Prosecutors will be allowed to simultaneously try hundreds of people alleged to be part of the same gang or from the same area of El Salvador, Reuters reported.
The new legislation, which was passed by 67 votes in favor and six against, seeks to boost order as well as efficiency, said legislators from Bukele's New Ideas party. The party has a majority in Congress.
Up to 900 people from the same group could be prosecuted at one time, said Justice Minister Gustavo Villatoro. The legislation also increases jail time for those found to be gang leaders from 45 to 60 years.
President Bukele's war on the Barrio 18 and Mara Salvatrucha (MS-13) gangs started last year when he declared a "state of emergency" following a wave of violence. Constitutional rights were suspended and 71,976 people accused of being in gangs were detained.
Following his government's crackdown on crime, many polls showed support for Bukele shooting up to around 90%. On Tuesday, he retweeted favorable statistics about his time as the President after they were posted by the conservative Twitter account End Wokeness.
The tweet read, "He took one of the deadliest countries and made it the safest in Latin America. How did he do it? He jailed the criminals."

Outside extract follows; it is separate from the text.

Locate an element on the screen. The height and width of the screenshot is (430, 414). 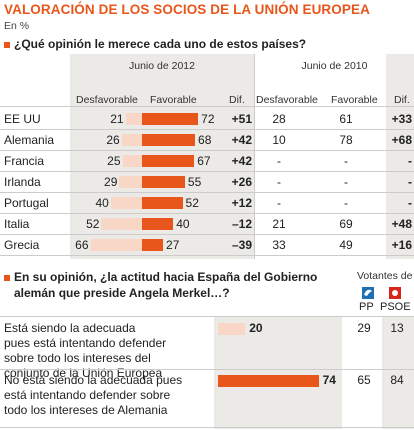
shade-psoe-column is located at coordinates (398, 373).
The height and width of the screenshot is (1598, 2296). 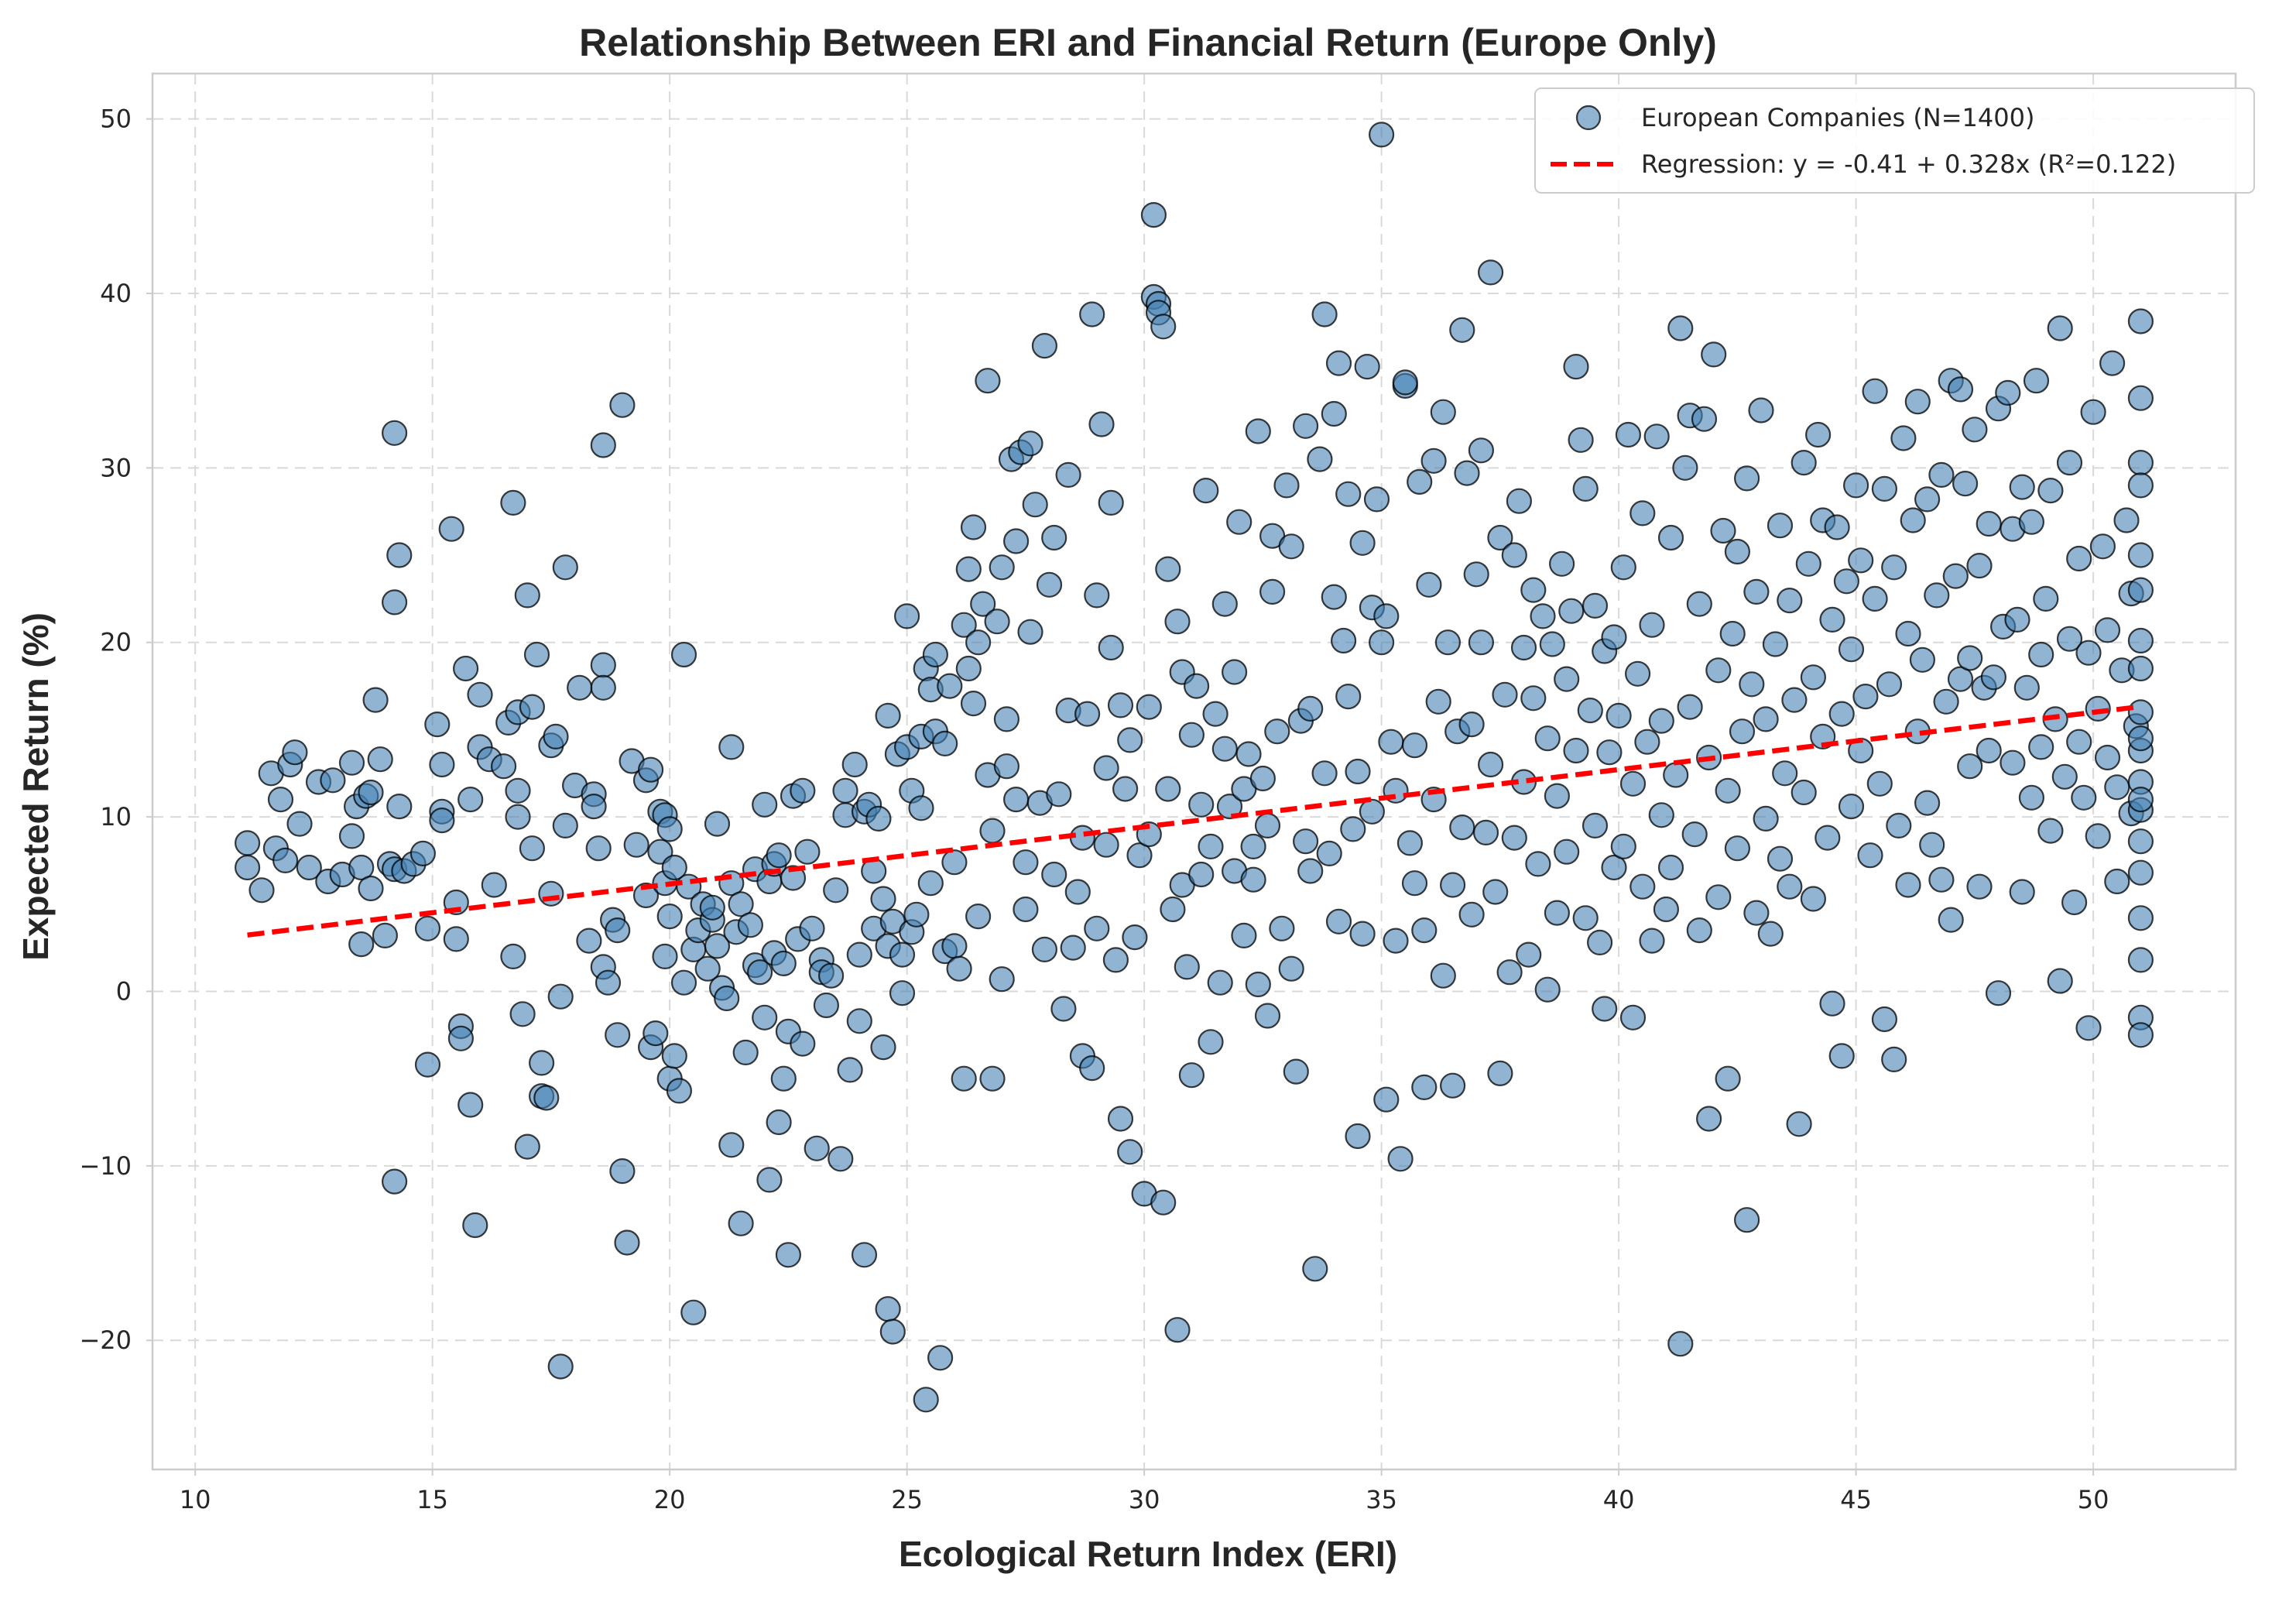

The statistics might show that some people approve of his methods to put an end to gang dominance in the Central American country. But some international rights groups have slammed his actions, saying that this has led to human rights abuses such as deaths in custody, torture and arbitrary detentions.
The legislators who passed the measure said that people who are found not having any affiliations to gangs should be released.
Manuel Melendez, a Ph.D. candidate at Harvard University and researcher on Salvadoran politics, said, "'We're not arresting innocent people' turned into 'We're arresting innocent people but not keeping them', which turned into 'We're keeping them but the courts will set them free eventually.'"
Referring to the new measure, Ingrid Escobar, spokesperson for Humanitarian Legal Aid, a group providing assistance to Salvadoran detainees, said that inmates are at risk of being tried for crimes that they did not even commit.
She noted that they could be prosecuted simply "for living in a place stigmatised by gangs, despite not necessarily being gang members themselves."